Re: encoding neutral unpack

Ton Hospel Sun, 30 Jan 2005 07:53:50 -0800

In article <[EMAIL PROTECTED]>,
        Rafael Garcia-Suarez <[EMAIL PROTECTED]> writes:
> Ton Hospel wrote:
>> Take the following three statements:
>>
>> 1) What pack in current perl does for C0 is basically ok:
>> 2) What unpack currently does for C0 is basically ok:
>> 3) pack and unpack should basically be each others reverse
>>    (see how the two above are not)
>>
>> So which one to drop/change ? I don't want to change 1). It's a sane
>> behaviour and it's in fact exactly the one documented. I also don't want
>> to change 3). I think reversibility should be a basic design criterium
>> for pack/unpack. 2) is what is left.
>
> I'd prefer dropping 3), since the pack template mini-language is not
> fully reversible anyway. Complex pack templates with groups and
> repetitions are not applicable as-is to unpack; and, as perlpacktut
> says :
>
>     Be cautioned, however, that not all that has been packed together
>     can be neatly unpacked - a very common experience as seasoned
>     travellers are likely to confirm.
>


Sure, but breaking pack/unpack reversibility here seems rather arbitrary
since we *CAN* have them behave compatible here. Intentionally even
*reversing* the meaning of C0 and U0 seems particularly strange.

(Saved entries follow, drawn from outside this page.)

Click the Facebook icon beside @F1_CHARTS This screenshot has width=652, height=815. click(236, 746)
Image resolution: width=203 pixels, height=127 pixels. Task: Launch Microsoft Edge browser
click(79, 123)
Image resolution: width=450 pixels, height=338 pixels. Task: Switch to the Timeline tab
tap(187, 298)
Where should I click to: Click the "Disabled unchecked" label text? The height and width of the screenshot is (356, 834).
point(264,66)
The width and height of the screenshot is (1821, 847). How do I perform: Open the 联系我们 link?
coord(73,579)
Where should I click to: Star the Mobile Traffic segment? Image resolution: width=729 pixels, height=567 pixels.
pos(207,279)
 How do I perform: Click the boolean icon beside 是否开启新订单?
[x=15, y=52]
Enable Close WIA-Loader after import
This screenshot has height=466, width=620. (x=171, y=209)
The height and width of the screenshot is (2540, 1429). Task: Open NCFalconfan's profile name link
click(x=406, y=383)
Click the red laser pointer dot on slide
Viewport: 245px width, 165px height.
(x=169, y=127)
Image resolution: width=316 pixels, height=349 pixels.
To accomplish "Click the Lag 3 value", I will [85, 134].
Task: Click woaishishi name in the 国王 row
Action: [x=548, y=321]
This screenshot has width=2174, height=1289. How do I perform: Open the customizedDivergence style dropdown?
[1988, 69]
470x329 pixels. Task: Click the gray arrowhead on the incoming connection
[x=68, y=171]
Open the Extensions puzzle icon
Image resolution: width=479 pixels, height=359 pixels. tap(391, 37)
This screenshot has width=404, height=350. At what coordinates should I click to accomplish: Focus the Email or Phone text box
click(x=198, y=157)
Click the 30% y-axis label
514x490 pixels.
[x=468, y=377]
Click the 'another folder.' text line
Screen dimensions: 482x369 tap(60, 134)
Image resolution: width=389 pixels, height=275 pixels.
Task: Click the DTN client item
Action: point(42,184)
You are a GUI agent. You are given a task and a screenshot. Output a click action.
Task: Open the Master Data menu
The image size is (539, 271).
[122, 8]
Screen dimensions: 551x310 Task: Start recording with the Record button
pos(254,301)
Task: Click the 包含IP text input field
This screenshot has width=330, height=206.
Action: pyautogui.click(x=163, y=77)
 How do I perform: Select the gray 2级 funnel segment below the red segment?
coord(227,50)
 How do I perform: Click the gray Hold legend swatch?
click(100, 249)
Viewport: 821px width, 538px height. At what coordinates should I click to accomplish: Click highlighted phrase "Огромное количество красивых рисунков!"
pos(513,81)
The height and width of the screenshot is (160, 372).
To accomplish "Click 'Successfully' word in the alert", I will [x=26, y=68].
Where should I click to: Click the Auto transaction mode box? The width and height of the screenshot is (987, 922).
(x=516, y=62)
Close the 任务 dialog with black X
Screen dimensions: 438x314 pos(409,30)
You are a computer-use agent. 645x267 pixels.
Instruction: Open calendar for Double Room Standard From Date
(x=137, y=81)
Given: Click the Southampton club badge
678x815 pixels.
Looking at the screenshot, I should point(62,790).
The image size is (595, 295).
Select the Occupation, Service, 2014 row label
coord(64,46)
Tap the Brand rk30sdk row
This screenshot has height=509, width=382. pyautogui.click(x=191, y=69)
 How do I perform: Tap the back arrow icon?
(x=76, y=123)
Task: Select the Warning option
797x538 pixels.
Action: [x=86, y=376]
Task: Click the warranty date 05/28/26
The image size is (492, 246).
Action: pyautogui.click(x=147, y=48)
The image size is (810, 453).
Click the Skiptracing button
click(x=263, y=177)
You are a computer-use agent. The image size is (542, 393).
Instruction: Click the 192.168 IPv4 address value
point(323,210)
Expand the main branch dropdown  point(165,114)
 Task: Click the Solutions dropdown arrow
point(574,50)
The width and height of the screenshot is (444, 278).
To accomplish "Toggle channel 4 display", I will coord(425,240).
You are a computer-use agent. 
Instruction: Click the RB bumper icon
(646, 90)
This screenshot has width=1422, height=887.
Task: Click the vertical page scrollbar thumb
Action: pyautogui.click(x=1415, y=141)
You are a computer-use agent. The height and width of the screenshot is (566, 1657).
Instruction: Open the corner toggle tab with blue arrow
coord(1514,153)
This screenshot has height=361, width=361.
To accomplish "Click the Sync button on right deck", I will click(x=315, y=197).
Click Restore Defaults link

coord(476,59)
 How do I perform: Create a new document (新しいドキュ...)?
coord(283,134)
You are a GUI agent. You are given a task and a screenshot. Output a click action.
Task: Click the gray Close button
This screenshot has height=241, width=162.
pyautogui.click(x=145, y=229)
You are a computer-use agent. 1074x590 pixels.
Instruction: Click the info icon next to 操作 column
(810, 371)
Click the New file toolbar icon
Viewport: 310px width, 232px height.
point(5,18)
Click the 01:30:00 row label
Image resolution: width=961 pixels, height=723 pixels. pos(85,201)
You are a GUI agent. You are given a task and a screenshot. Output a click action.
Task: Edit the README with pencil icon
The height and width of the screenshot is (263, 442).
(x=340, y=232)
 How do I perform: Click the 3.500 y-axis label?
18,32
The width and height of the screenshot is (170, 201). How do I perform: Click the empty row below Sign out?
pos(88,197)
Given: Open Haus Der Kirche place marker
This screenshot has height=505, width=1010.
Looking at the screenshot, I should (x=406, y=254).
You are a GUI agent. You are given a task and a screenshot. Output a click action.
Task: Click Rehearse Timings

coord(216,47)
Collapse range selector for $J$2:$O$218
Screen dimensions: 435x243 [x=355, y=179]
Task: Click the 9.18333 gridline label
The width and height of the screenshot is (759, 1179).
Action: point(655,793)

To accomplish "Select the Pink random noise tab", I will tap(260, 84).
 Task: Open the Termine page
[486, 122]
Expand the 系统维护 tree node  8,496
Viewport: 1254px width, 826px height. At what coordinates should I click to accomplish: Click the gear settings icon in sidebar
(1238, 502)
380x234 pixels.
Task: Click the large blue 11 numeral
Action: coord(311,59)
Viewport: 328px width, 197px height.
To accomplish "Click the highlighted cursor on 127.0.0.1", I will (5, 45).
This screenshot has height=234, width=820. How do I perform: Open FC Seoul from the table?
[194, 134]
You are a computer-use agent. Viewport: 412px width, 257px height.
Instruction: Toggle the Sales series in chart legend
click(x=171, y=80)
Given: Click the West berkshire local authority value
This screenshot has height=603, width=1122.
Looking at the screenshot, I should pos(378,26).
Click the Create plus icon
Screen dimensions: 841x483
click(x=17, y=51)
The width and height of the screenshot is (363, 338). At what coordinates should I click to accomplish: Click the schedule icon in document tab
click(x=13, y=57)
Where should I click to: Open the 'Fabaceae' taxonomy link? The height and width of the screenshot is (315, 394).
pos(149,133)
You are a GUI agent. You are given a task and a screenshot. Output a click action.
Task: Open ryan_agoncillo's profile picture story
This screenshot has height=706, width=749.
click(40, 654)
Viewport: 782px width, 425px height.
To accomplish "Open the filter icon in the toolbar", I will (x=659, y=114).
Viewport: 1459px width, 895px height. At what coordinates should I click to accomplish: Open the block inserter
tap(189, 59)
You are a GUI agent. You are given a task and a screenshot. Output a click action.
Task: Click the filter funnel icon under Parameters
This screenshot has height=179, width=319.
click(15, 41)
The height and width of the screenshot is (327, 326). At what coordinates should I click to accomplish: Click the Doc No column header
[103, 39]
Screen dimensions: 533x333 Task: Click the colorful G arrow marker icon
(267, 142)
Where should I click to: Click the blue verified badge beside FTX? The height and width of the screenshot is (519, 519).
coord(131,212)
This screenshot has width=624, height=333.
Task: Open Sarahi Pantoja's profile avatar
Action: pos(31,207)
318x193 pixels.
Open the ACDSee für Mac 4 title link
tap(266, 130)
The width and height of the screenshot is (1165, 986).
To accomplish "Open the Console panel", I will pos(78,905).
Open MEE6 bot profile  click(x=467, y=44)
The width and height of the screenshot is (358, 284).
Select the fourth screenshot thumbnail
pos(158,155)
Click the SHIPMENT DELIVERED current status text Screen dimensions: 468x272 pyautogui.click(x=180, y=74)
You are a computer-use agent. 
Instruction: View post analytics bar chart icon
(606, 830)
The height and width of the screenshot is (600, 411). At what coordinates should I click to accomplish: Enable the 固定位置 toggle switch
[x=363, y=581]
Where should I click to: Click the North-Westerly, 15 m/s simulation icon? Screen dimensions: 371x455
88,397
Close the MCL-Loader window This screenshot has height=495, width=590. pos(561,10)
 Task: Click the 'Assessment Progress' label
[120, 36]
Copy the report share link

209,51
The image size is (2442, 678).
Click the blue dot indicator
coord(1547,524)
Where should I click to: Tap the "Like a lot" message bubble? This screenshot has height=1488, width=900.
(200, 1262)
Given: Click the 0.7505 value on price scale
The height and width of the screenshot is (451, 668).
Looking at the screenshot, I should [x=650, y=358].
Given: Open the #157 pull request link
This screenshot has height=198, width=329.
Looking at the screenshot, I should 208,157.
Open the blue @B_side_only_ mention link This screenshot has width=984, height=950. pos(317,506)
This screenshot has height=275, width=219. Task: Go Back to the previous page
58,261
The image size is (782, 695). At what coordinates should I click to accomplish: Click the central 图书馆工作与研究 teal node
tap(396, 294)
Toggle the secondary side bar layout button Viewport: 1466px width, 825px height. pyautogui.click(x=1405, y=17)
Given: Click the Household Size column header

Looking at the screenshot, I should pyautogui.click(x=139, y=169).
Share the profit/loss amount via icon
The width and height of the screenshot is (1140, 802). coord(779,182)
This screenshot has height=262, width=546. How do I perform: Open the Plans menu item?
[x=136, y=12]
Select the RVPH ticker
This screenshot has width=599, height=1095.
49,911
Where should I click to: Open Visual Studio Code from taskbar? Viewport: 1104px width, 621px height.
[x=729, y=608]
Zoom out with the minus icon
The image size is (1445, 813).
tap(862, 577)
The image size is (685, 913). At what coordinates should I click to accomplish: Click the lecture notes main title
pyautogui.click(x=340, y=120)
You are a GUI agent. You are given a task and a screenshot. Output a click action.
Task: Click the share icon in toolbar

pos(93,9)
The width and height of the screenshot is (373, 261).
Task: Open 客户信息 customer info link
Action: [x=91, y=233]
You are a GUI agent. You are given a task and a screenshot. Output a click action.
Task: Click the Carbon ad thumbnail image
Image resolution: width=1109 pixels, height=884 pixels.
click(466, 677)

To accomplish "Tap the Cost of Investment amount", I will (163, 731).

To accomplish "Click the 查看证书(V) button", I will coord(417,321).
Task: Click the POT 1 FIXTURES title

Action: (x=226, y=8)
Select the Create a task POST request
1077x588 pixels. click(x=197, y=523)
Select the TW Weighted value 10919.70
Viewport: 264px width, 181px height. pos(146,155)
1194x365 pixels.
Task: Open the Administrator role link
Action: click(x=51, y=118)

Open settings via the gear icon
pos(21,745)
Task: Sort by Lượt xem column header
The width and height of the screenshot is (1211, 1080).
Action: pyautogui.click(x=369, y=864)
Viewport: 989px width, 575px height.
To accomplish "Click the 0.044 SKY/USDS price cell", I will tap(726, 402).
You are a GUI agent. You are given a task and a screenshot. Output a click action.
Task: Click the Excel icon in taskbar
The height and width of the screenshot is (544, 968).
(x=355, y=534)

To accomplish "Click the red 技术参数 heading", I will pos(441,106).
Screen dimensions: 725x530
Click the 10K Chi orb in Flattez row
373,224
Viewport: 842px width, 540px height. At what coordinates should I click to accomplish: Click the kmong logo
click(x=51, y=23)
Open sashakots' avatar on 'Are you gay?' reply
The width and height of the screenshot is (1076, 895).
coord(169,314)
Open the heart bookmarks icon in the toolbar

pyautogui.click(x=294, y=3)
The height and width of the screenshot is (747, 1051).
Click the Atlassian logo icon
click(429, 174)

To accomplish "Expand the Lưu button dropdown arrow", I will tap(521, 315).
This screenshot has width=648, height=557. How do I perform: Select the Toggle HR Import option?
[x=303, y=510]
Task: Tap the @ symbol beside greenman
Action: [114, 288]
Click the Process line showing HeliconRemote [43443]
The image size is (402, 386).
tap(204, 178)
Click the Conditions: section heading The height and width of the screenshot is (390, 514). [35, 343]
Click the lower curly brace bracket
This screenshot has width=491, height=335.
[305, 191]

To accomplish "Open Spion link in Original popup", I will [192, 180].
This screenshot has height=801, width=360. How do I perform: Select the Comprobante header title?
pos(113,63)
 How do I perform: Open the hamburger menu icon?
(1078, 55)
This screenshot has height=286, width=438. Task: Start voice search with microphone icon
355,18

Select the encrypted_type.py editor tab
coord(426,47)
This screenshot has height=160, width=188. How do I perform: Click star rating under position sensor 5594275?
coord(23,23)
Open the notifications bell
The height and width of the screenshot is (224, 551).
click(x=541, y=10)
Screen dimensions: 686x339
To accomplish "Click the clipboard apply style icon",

>> Another reason to pick statement 2 is that in fact C0 and U0 mode for
>> unpack were never documented.
>>
>> So what should U0 and C0 mean ?
>> Consider the section from the pack docs:
>>
>>        *       If the pattern begins with a "U", the resulting string
>>                will be treated as UTF-8-encoded Unicode. You can force
>>                UTF-8 encoding on in a string with an initial "U0", and
>>                the bytes that follow will be interpreted as Unicode
>>                characters. If you don't want this to happen, you can
>>                begin your pattern with "C0" (or anything else) to
>>                force Perl not to UTF-8 encode your string, and then
>>                follow this with a "U*" somewhere in your pattern.
>>
>> So clearly "C0" mode is meant as the "normal" mode. The packed string
>> is simply a string of bytes, and you pack or unpack byte by byte.
>
> So you're getting the documented meaning of C0 for pack and want to
> apply it to (undocumented) unpack. That's where we're disagreeing, since
> I'd prefer C0 to force unpack producing bytes, just like in current
> perl.
>
>> So for a encoding neutral pack/unpack pair, think of the packed string
>> in it's corresponding upgraded (utf8-expanded) form. C0 and U0 mode are
>> then easily understood:
>>
>> C0 mode: process per character
>> U0 mode: process per underlying byte
>>
>> This formulation is trivially encoding neutral since it only thinks
>> in terms of the upgraded string.
>>
>> I have the impression that many people (including who wrote the current
>> perl unpack code for U0 and C0) think of C0 mode as byte-mode and U0 mode
>> as unicode mode and this is where the confusion comes from. To be compatible
>> with what pack actually does and implements, think of C0 mode as
>> "character mode" and of U0 mode as "utf8-mode" (were you get to see the bytes
>> that make up the UTF8-expansion).
>
> "character" vs "utf8" is definitively confusing, perhaps "encoding" or
> "byte" mode describes U0 better. The perlfunc/pack doc could be improved
> on this.
>
> My point on unpack is that the meaning of U0 and C0 should be reversed,
> since they operate on the opposite sense. Otherwise, I agree with you.
> But I have to admit that with the new meanings of C0 and U0 modes you
> proposed, your new behaviour of unpack makes more sense. I'd still
> prefer to update the docs than to break backwards compatibility (even if
> this was not documented properly.)
>
I can trivially reverse the meaning for U0 and C0 in my patch of course,
and make the default starting mode U0. But it still wouldn't give you what you
want since C0 mode would still work on the (at least conceptually) upgraded
string, and it still wouldn't see "through" the encoding.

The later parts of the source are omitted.